Two coders manually coded the transcripts for 52 news broadcasts. 
Reliability was high (Direct COVID-19: Krippendorff’s alpha = .87;
Indirect COVID-19: Krippendorff’s alpha = .85).
After establishing reliability, a single coder manually classified the transcripts from an additional 214 broadcasts. These transcripts included one randomly selected transcript a week from two programs on each network and a randomly selected broadcast for each month
for the remaining programs. This resulted in a total of 44,643 manually labeled paragraphs.


Final step was to classify the rest of the transcripts/paragraphs according to their relevance to COVID-19. Here we performed binary classification and collapsed the “Directly related to COVID-19” and “Indirectly related to COVID-19” categories into a single category denoting the content was related to COVID-19. This prediction was done using a fine-tuned BERT model (other classifiers did not perform as well and are omitted inn this description).

This dataset shared consists of two separate files: 1) covid19-cable-broadcast-labeled.csv and 2) covid19-cable-broadcast-predicted.csv, which are a culmination of these efforts. 


Data File 1: covid19-cable-broadcast-labeled.csv

This file contains human coded content. The columns in this file are as follows:

1.	network: this column hhas 6 possible values (abc, cnn, fox, cbs msnbc, nbc)
2.	program: there are 25 possible values for this column (11thhourwithbrianwilliams, allinwithchrishayes, andersoncooper360, cnntonight, cuomoprimetime, erinburnettoutfront, eveningnews, foxnewsatnight, Hannity, hardball, ingrahamangle, msnbclive, mtpdaily, nightlynews, 
special, specialreportwithbretbaier, thebeatwitharimelber, thefive, thelastwordwithlawrenceodonnell, theleadwithjaketapper, therachelmaddowshow, thesituationroom, thestorywithmarthamaccallum, tuckercarlsontonight, 
worldnewstonight) corresponding to the programs listed above.
3.	date: this is the date when the corresponding program aired
4.	speech_turn: each transcript is characterizing the flow of coverage for a particular program at a particular date. This generally requires speakers taking speech turns. This integer encodes this value
5.	paragraph_sequence: sometimes a given turn takes multiple paragraphs.

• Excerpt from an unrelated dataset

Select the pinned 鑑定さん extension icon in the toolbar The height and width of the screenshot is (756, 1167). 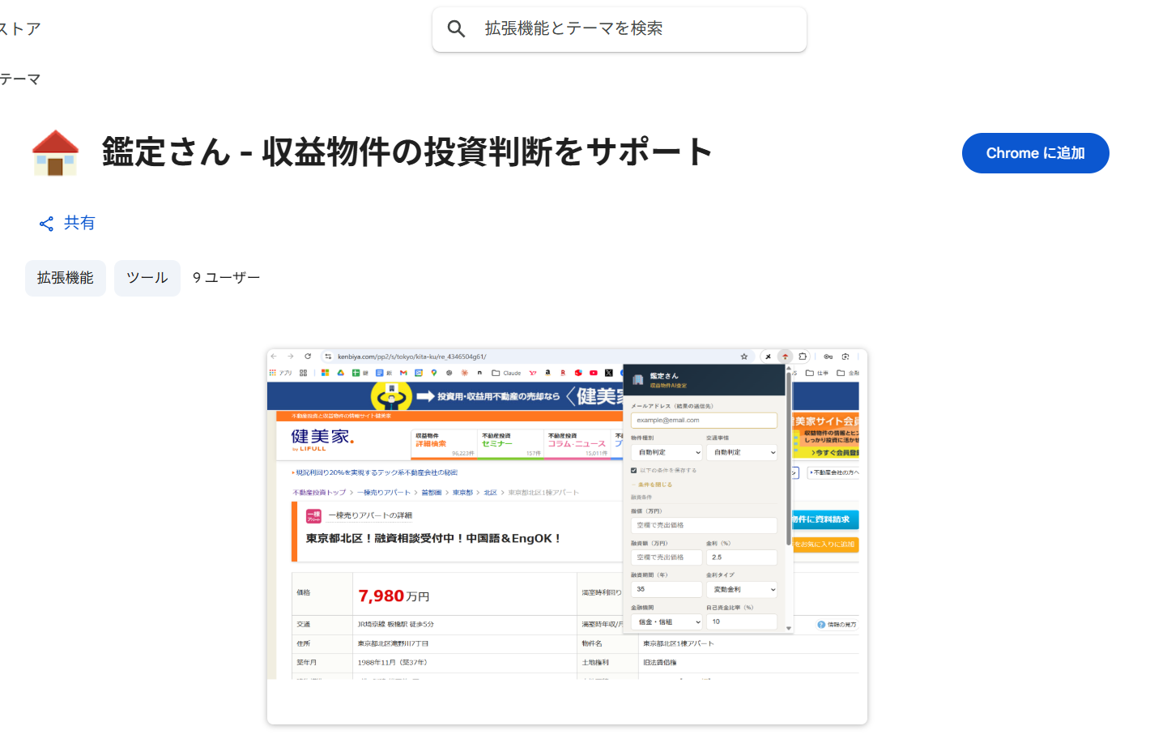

This column gives the paragraph sequence number in each turn
6.	paragraph: the text of the paragraph
7.	category: this has three possible values (covid_direct, covid_indirect, non_covid) corresponding to the labels provided by human coders. 


Data File 2: covid19-cable-broadcast-predicted.csv

This file contains data labeled by our best performing supervised classifier (finetuned BERT). The columns in this file are as follows:

1.	network: this column hhas 6 possible values (abc, cnn, fox, cbs msnbc, nbc)
2.	program: there are 25 possible values for this column (11thhourwithbrianwilliams, allinwithchrishayes, andersoncooper360, cnntonight, cuomoprimetime, erinburnettoutfront, eveningnews, foxnewsatnight, Hannity, hardball, ingrahamangle, msnbclive, mtpdaily, nightlynews, 
special, specialreportwithbretbaier, thebeatwitharimelber, thefive, thelastwordwithlawrenceodonnell, theleadwithjaketapper, therachelmaddowshow, thesituationroom, thestorywithmarthamaccallum, tuckercarlsontonight, 
worldnewstonight) corresponding to the programs listed above.
3.	date: this is the date when the corresponding program aired
4.	speech_turn: each transcript is characterizing the flow of coverage for a particular program at a particular date. This generally requires speakers taking speech turns. This integer encodes this value
5.	paragraph_sequence: sometimes a given turn takes multiple paragraphs. This column gives the paragraph sequence number in each turn
6.	paragraph: the text of the paragraph
7.	predicted_label: this has two possible values. The value 0 denotes that the paragraph was predicted to be unrelated to covid and 1 that denotes the paragraph was predicted to be related to covid.